+++ Document text +++

A Carter or evidence to the contrary defence basically meant the defence lawyer was trying to create reasonable doubt that the approved instrument (an intoxilyzer or breathalyzer) was not accurate and the person’s blood-alcohol level could have been below the legal limit at the time of driving.
Kruse Law Firm retained highly adept forensic toxicologists to provide evidence at their clients’ trials. Through proper witness and trial preparation, Kruse Law Firm and other top impaired driving lawyers in the province were able to consistently win over 80 cases by presenting a carefully crafted Carter defence.
An accused did not have to prove anything in court when advancing a Carter defence. The judge only had to be left with a reasonable doubt that the accused’s blood-alcohol level could have been below the legal limit. Kruse Law Firm clients won their cases even if the judge stated on the record that he or she did not necessarily believe them. However, if the judge was not able to completely reject the evidence of their client and/or his or her other witnesses as to his or her drinking pattern, the judge was left with a reasonable doubt and the case was dismissed.

+++

Carry the passage on the Carter defence forward from its last sentence. The material that comes after this is not needed.

+++ Records supplied +++

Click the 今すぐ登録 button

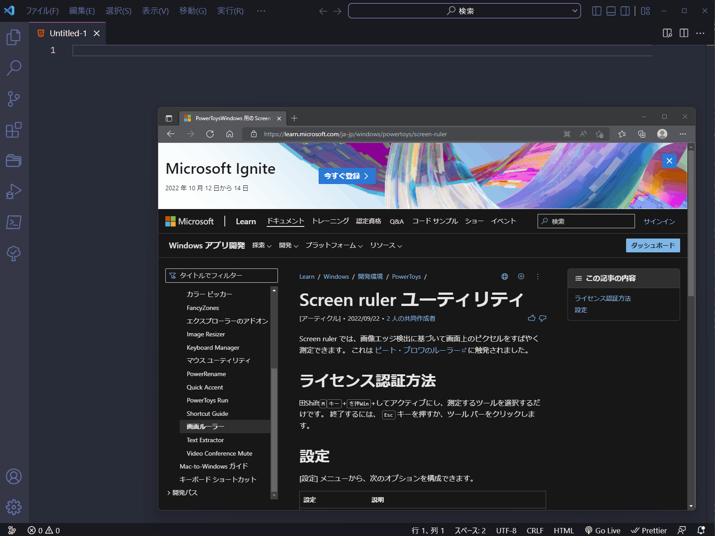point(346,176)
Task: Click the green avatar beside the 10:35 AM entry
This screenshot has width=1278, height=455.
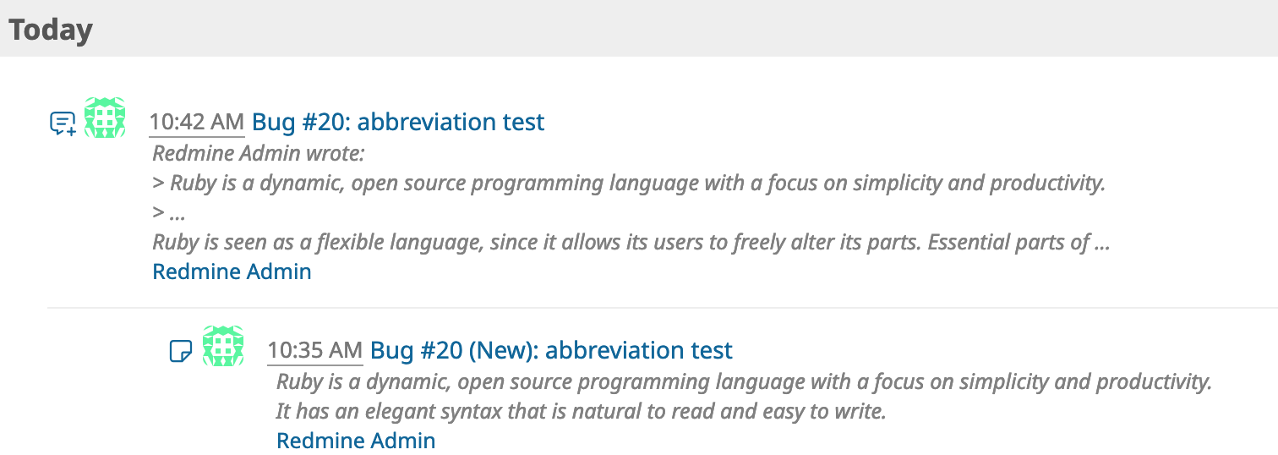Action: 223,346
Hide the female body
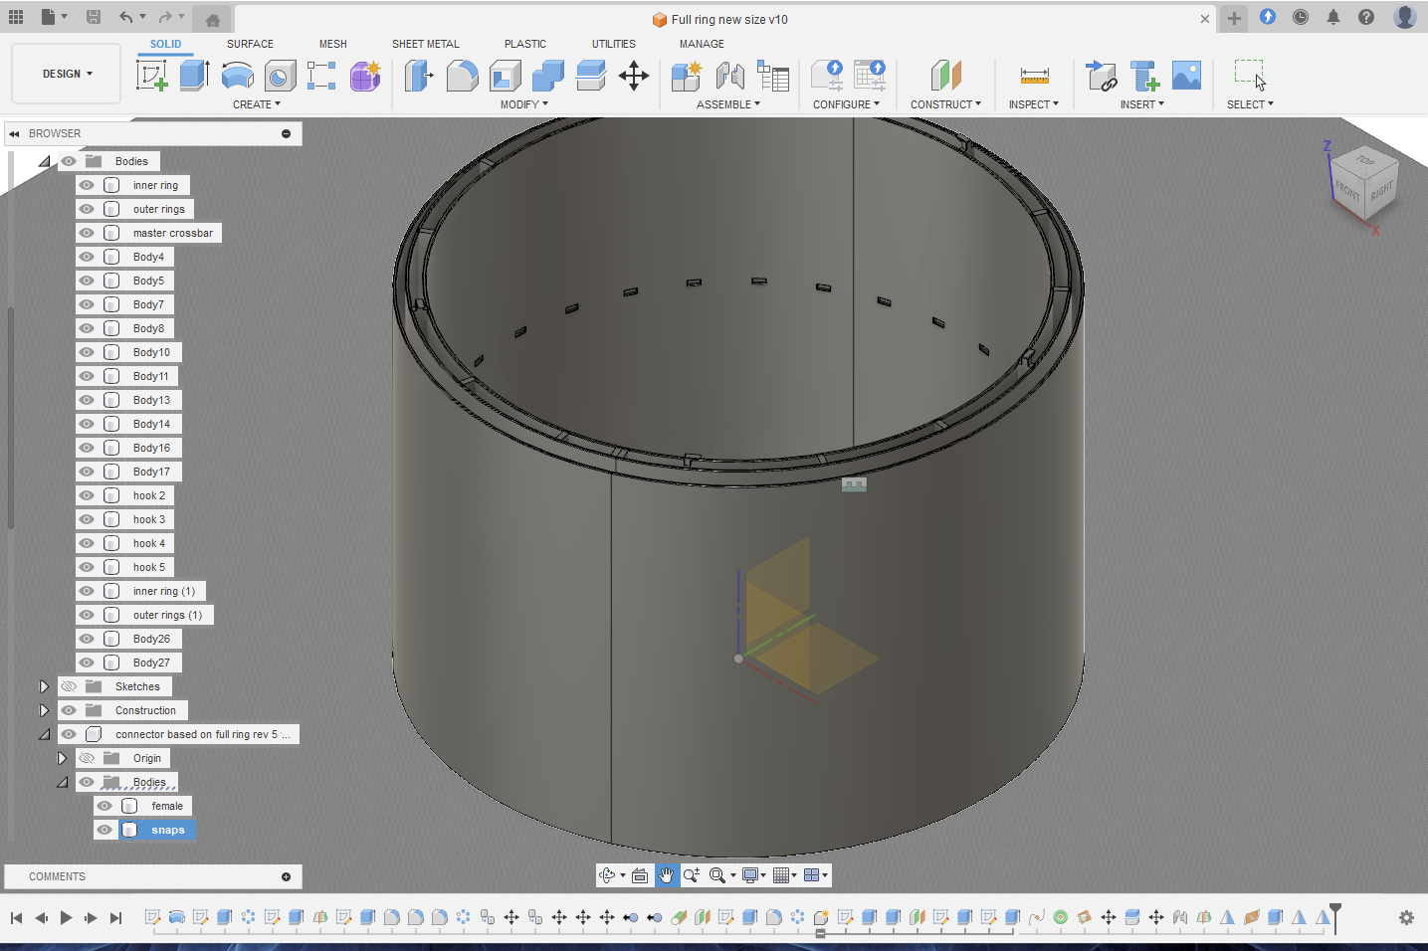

+++
+++ Records supplied +++

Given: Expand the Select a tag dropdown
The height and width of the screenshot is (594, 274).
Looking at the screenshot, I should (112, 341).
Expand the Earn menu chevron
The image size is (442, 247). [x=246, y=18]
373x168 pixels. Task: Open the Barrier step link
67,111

+++

**Result**
judges often stated during their judgment at the end of the trial, “I do not believe the accused, but I cannot reject his or her evidence which might reasonably be true.” This was a very low threshold for an accused to attain. If the judge made this seemingly easy-to-arrive-at finding of being left in a state of reasonable doubt, the accused’s exceed charge was dismissed.
With the demise of the Carter defence, Kruse Law firm has been among the leaders in the province in devising other highly innovative ways to win over 80 cases. One of these innovations is by bringing complex technical disclosure applications in an attempt to force the Crown to provide historical records, repair records, computer downloads, etc. in an attempt to ultimately demonstrate to the judge that the breathalyzer or intoxilyzer in question was not functioning properly or being operated properly at the time the client’s breath was tested. This type of “evidence to the contrary” attack on the breath instrument or “machine” involves a battle of experts which requires detailed knowledge of the inner workings of the breathalyzer and intoxilyzer. There are very few criminal lawyers in the province who have the specific knowledge and skill to mount this type of attack. The firm has successfully advanced this highly technical argument in various counties throughout the province and will continue to find unique and innovative ways to fight for their clients and win their cases.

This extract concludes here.